Net sales: This line item shows your business's total revenue from sales for the time period you’re examining. Net sales do not equal your total profit, however.
Cost of goods sold: This section summarizes the money you spent to sell your goods, including inventory purchases, material costs, and shipping expenses. You'll subtract the cost of goods sold from net sales to determine your gross margin of sales.
Gross margin: This line item shows the difference between your net sales and the cost of goods sold. For example, $300,000 (net sales) - $200,000 (cost of goods sold) = $100,000 (gross margin).
1 "How Often Do You Need to Prepare a Business Profit & Loss Statement?" Demand Media. (2015) http://smallbusiness.chron.com/need-prepare-business-profit-loss-statement-55177.html
Income statement line items
General expenses: This section includes overhead and administrative expenses, including administrative payroll, rent, utilities, printing, and insurance. Your gross margin will be used to cover these, so subtract general expenses from your gross margin in order to get your net operating profit.
Net operating profit: This line item shows the difference between your gross margin and general expenses. For example, $100,000 (gross margin) - ($40,000) general expenses = $60,000 (net operating profit).
Net profit: This final line item subtracts the cost of taxes from your net operating profit. For example, $60,000 (net operating profit) - $20,000 (taxes) = $40,000 (net profit). This figure represents your ultimate profit or loss.
Why do I need to create income statements?
While cash flow statements zero in on the movements of your cash, income statements can give you the bigger financial picture.

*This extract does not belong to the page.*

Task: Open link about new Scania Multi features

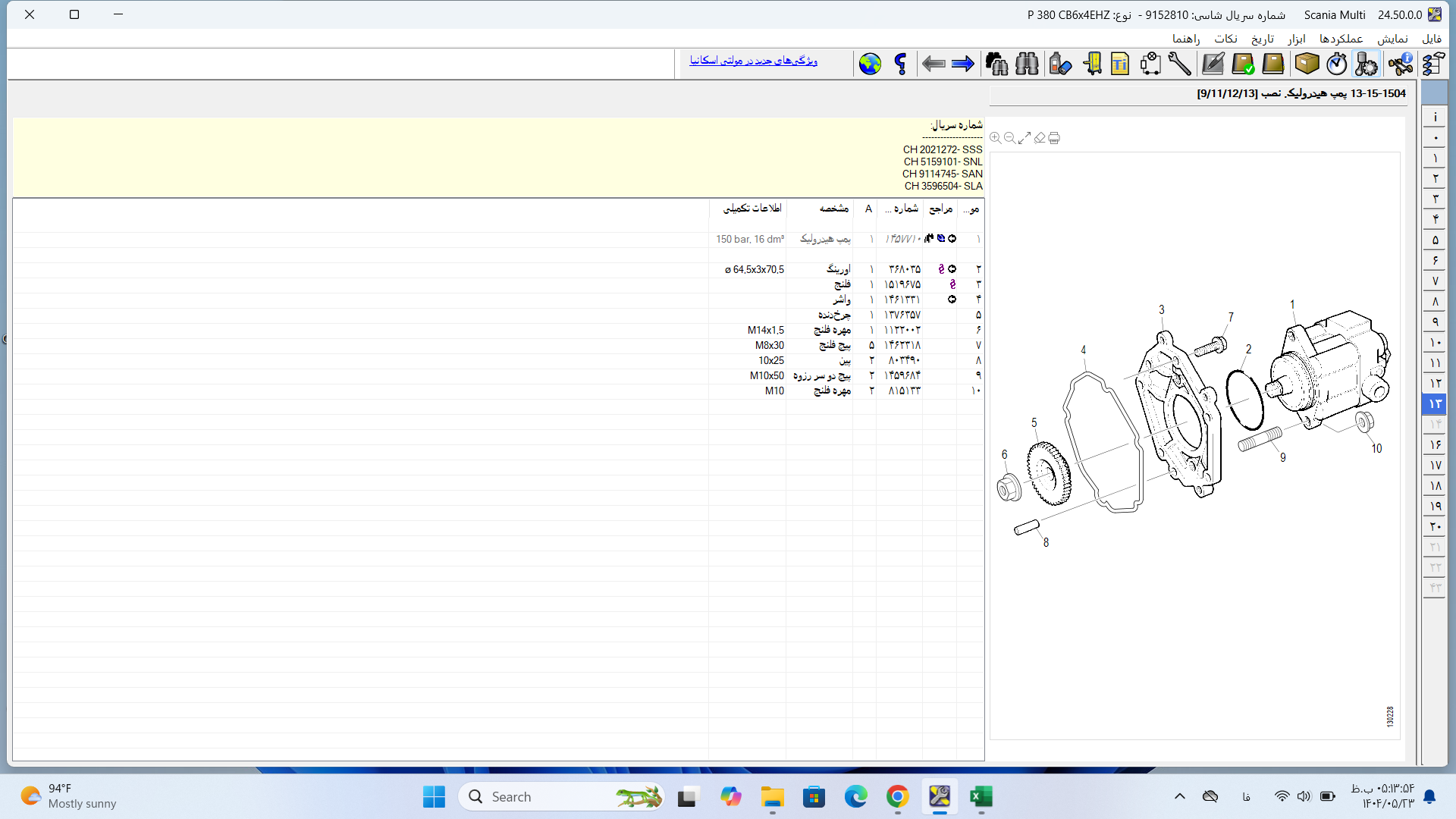Action: pyautogui.click(x=753, y=61)
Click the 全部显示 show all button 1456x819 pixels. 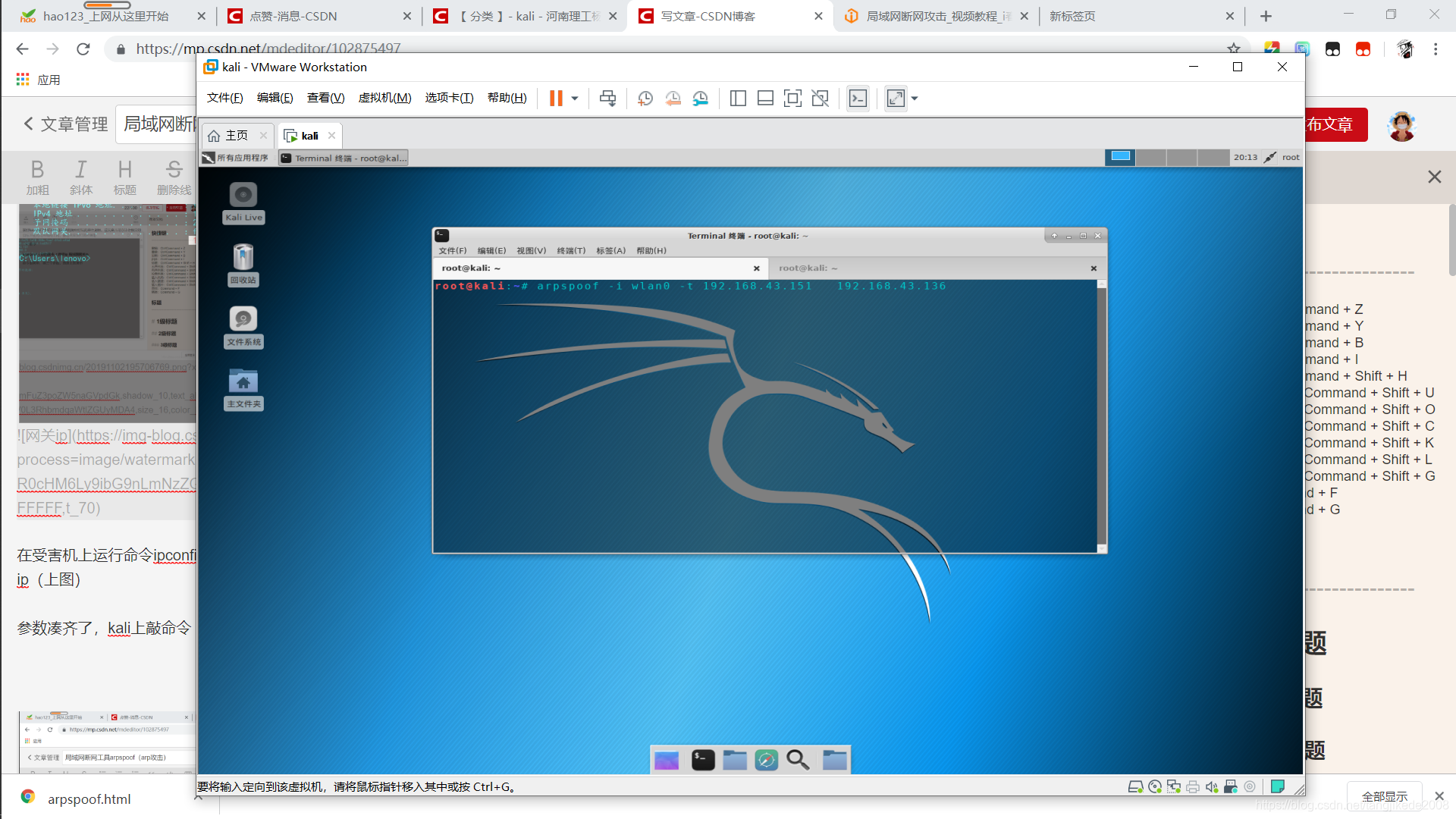coord(1384,796)
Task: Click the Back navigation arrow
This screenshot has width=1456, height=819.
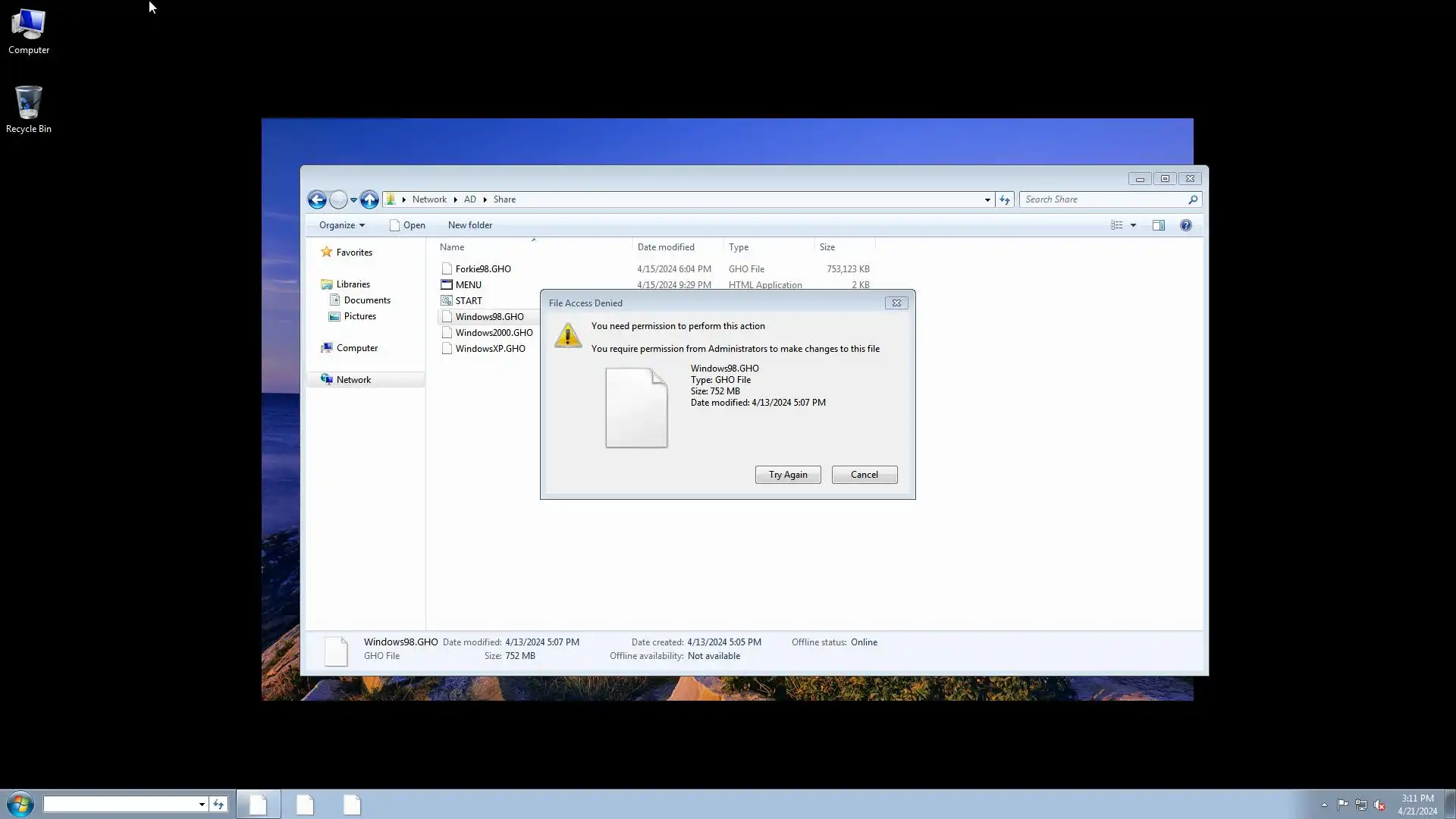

Income statements show you how much money you have to reinvest in your business after costs, where expenses are adding up, and how your business is performing over longer periods. This information can help you identify how to make your operations more cost-efficient and guide other financial decisions.
Income statements are also important for taxes and financing. The Internal Revenue Service (IRS) requires these documents to assess taxes on your profits, and most banks will request them before granting funding.
Prepare income statements carefully
Keep careful financial records, and establish budgets that you can use to check your statements against to ensure your business is performing at the level you'd like and that your expenses are affordable. If you know your average expenses, you'll be able to pick up on variations and catch errors quickly.
"You should have a budget for every line item," Mills says. "That way, you can see if things are out of whack."
Another common mistake, Mills says, is submitting an income statement to a potential lender without an accompanying balance sheet, which shows investors what a company owns and owes as well as shareholders' equity, which are indications of financial health on a specific day.1
"The accuracy of the income statement is dependent on how well you do on your balance sheet," Mills says. These documents should be analyzed together, so don't forget to prepare both.